This is an excerpt from Please Like Me, BuzzFeed News’ newsletter about how influencers are battling for your attention. You can sign up here.
Ally Love is a Peloton instructor who has turned her platform as one of the workout company’s most well-known faces into a truly impressive business and social media empire.
Not only does Ally have more than 750,000 Instagram followers on her personal account, but she also has more than 76,000 on her Instagram account for Love Squad, her fan community turned business venture. On the squad’s website, you can buy branded merch (a limited-edition crop tee runs $68, but a tank is only $32) and sign up for webinars. Ally also has some high-profile side hustles, like serving as a host for the Brooklyn Nets and as a global ambassador for Adidas.
If you’ve ever wondered how Ally got so popular, she showed the world how this week. The secret? Ally is really, really, good at personal branding and content creation. She executed a truly epic Instagram event: her five-day wedding extravaganza in Mexico.
Ally crafted her social media strategy for her wedding flawlessly. On July 22, she hosted a “wedding celebration ride” on Peloton. She wore a “bride” T-shirt and rode to a playlist made up of songs submitted by her followers, to which they had either danced or walked down the aisle at their own weddings. By making her Peloton riders feel as if they were part of the celebration of her big day, Ally subtly drew them into her inner circle, creating a parasocial relationship with her community that the best influencers have mastered (more than 75,000 people have taken the wedding Peloton class so far).
Even if you weren’t a member of the #LoveSquad before, if you’re anything like me and you took the ride, you’d probably be curious enough to follow Ally on Instagram before the big day(s). But right before her wedding week, Ally did another brilliant move: She went private on Instagram, so you HAD to follow her in order to watch.
“Taking it all in with my friends, family, and community 🧡,” Ally wrote. “Reminder that I will be going PRIVATE on IG 🤫 to make this time to remember extra special to those who have supported me and is a part of my community!!”
Some people may assume I am shading Ally by saying she went private as a business strategy rather than to exclusively provide content to her community, as she claims. But I’m not at all, and I think her motivations were probably both. I also think influencers often get shamed for doing things that make business sense when there’s nothing wrong with them. By providing her followers with an exclusive experience, Ally gets to reward them for their loyalty and continue cultivating that parasocial relationship.

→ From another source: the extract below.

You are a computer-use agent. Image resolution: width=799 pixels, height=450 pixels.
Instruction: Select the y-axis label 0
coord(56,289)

Finally, this week, Ally pulled her smartest move yet. She had all her Peloton coworkers who attended (all influencers and celebs in their own right) wait to post content from her wedding at the same time. After getting married, reportedly on July 31, Ally went back to a public account and began posting her wedding content on what appears to be a schedule. For example, one night was Carnival-themed, and each instructor in attendance posted their pics from the night around the same time (some also included more pics from the other nights of the wedding as well).

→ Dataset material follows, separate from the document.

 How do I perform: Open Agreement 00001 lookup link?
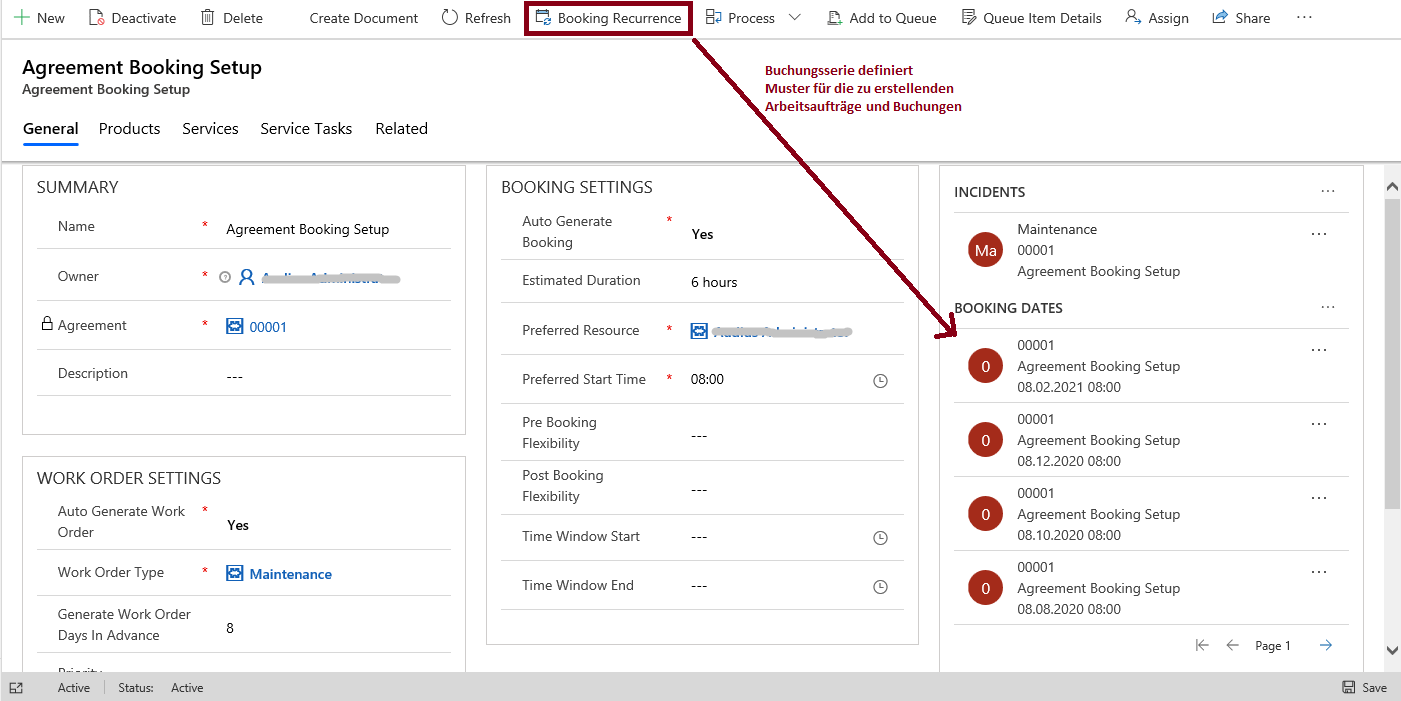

Watching Peloton instructors all post about the same thing at the same time is kind of like watching the Avengers assemble. It made the entire viewing experience like a game. Each instructor had their own perspectives of the event, their pictures and videos, and, of course, their lewks.

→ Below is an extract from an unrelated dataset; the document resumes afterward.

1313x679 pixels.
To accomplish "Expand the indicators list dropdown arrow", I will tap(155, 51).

By crafting her content and her friends’ content, in this way, Ally turned her wedding week into an entire Instagram event. If you’re a fan of the Peloton gang, you can spend an hour going down the rabbit hole of who wore what, who got invited, who didn’t get invited (and is that shade in the comments?). When discussing the wedding with my husband, he said the rollout reminded him of another master class in social media content: Taylor Swift’s star-studded 4th of July parties.
Some people may snark on caring about workout instructors or a stranger’s wedding, but I think it’s fun! It’s taking something mundane in life, like working out on a spin bike, and turning the experience into an entire character-driven event on multiple platforms. How many media companies would kill for that? Peloton’s brand loyalty is unmatched, and tons of people are talking about it.
I’m sure others will say how awful it is that Ally turned a special life event into content, that she’s too calculated, blah blah blah. To them I say, welcome to content creation. The industry has been around forever, and it is here to stay. Ally has mastered how to grow a community around herself and have a ton of money and success. It may not be for you, but you can’t argue it isn’t working for her.
Plus, Ally is doing a great job at one thing: keeping her actual relationship private. Her husband isn’t even tagged in the posts, and he seems to live a normal life out of the spotlight. Fame, fortune, and keeping her personal life private? We stan a content queen.